A prime example of multi-phase flow in karstic geometry is flow in natural karst aquifers. Karst aquifers supply about 40 percent of the drinking water in the United States, and are susceptible to contamination. During flooding seasons, the water pressure in the conduits is larger than that in the adjacent porous media so that conduit-borne contaminants are driven into the porous media. Likewise during dry seasons, contaminants sequestered in the porous media are released into flow in the conduits due to the pressure reversal, and exit through springs and wells into surface water systems. This exchange of flow between conduits and porous media poses an environmental issue in that sequestered contaminants may influence the quality of underground water sources and thus significantly decrease water availability. Besides applications in environmental science, multi-phase flows in karstic geometry are also important in oil recovery in petroleum engineering, in Polymer Electrolyte Membrane fuel cell technology, as well as in cardiovascular modeling and simulation in biomedical sciences. In these applications multi-phase flows in conduits and in porous media interact with each other, and therefore have to be considered together. Geometric configurations that consist of both conduits and porous media are termed as karstic geometry. Despite the importance of the subject, little work has been done in this direction, due to the nature of deforming boundary of the problem, the complex geometry, the coupling of different dynamics via domain interface, the vast disparity of spatial and temporal scales and so on.
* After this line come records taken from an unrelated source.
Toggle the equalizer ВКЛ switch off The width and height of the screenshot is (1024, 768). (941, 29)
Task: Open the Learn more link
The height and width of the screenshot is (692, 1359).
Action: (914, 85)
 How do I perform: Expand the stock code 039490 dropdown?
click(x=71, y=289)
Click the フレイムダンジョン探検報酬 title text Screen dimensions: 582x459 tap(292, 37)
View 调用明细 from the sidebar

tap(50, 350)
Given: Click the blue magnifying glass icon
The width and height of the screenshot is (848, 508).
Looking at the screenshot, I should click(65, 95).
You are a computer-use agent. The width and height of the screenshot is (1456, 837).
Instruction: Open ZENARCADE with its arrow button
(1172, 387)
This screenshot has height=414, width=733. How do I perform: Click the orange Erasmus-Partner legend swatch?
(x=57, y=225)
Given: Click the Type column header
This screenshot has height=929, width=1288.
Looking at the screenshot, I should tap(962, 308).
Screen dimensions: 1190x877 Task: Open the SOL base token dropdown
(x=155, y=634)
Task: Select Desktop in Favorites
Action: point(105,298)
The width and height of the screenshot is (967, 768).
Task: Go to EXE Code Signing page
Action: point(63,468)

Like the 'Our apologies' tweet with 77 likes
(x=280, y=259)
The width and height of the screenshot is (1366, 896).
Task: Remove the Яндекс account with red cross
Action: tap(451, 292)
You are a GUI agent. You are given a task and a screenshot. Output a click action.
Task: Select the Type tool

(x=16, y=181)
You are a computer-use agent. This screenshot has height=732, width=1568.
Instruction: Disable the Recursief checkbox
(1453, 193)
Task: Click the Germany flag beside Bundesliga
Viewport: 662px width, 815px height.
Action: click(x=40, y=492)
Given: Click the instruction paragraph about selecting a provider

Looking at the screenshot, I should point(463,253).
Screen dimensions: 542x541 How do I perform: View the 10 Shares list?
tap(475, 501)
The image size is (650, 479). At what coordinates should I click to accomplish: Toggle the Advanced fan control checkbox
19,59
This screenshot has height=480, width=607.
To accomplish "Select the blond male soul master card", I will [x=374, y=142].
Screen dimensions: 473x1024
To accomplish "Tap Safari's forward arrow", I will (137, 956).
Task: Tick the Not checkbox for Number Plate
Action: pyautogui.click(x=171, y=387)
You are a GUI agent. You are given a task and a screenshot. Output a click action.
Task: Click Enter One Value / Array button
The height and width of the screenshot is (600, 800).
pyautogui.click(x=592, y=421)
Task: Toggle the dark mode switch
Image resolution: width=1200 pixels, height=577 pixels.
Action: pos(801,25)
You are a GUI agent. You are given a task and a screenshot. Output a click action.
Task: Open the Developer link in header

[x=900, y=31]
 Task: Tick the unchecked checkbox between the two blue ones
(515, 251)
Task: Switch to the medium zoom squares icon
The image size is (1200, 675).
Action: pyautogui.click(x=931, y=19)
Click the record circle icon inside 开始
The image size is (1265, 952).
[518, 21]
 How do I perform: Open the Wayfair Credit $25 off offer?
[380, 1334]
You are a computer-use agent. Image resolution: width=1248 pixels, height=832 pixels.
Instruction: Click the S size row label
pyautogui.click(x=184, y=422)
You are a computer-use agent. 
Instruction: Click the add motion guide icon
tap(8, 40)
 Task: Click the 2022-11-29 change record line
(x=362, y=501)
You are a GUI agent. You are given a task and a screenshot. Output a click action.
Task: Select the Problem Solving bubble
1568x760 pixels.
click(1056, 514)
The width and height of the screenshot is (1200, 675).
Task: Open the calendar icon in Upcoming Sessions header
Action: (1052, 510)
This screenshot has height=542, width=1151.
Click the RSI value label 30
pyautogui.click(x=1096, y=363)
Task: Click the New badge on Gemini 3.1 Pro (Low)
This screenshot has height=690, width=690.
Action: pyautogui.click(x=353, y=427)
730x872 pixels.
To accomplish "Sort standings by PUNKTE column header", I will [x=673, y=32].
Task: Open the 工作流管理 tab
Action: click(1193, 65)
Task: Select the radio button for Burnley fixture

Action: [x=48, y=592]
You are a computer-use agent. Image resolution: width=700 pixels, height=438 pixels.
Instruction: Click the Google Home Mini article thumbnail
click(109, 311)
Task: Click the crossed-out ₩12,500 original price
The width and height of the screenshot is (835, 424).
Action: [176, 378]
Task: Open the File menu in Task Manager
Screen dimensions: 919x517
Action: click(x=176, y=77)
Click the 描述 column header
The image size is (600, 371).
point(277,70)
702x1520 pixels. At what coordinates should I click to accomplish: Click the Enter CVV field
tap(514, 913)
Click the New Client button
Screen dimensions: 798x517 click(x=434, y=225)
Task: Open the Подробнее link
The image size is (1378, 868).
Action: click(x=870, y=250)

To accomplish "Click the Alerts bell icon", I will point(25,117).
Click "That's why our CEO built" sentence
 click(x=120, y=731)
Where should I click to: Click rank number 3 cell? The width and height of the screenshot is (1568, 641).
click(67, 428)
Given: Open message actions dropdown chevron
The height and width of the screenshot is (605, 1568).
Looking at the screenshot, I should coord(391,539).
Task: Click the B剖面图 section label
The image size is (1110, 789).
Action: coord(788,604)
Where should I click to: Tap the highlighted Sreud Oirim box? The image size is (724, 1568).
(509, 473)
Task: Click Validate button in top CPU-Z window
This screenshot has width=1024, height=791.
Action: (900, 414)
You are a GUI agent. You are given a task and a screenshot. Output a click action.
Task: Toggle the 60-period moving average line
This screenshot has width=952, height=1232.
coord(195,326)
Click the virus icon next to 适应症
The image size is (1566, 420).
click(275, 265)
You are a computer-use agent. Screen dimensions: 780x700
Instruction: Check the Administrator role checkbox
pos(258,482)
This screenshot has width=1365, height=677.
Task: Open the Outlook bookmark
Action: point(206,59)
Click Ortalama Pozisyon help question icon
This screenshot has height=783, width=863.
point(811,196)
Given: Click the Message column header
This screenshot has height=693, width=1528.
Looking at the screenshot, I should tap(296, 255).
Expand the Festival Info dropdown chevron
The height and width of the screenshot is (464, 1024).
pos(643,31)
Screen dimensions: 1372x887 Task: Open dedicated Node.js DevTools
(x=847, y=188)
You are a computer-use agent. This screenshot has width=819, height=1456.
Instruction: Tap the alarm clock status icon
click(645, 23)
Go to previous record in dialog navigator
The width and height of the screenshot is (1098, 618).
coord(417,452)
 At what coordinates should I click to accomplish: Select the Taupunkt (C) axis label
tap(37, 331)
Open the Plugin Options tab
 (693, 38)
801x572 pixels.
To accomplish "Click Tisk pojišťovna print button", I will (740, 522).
The investigator will examine modeling and the design of hybridizable discontinuous Galerkin (HDG) methods for two-phase flows in karstic geometry. Based on the phase field formalism and Onsager's variational principle, the PI will derive a degenerate Cahn-Hilliard-Stokes-Darcy model for two-phase flow of arbitrary density and viscosity contrast in karstic geometry. The derivation seeks to overcome a number of obstacles in modeling of multiphase flows in karstic geometry, including maintaining a divergence-free velocity, deriving an explicit degenerate mobility function, and incorporating multiphysics such as wetting and solute. The PI then will introduce and analyze superconvergent HDG methods for solving the diffuse interface model by exploiting approximation via polynomials of mixed orders and by carefully stabilizing the nonlinear advection in the presence of high-order diffusion. Finally, the PI and his collaborators will develop scalable HDG multigrid solvers for diffuse interface fluid models. The practical solvers will further address the lack of efficient iterative solvers in the HDG community. Graduate students will participate in the work of this project.
This award reflects NSF's statutory mission and has been deemed worthy of support through evaluation using the Foundation's intellectual merit and broader impacts review criteria.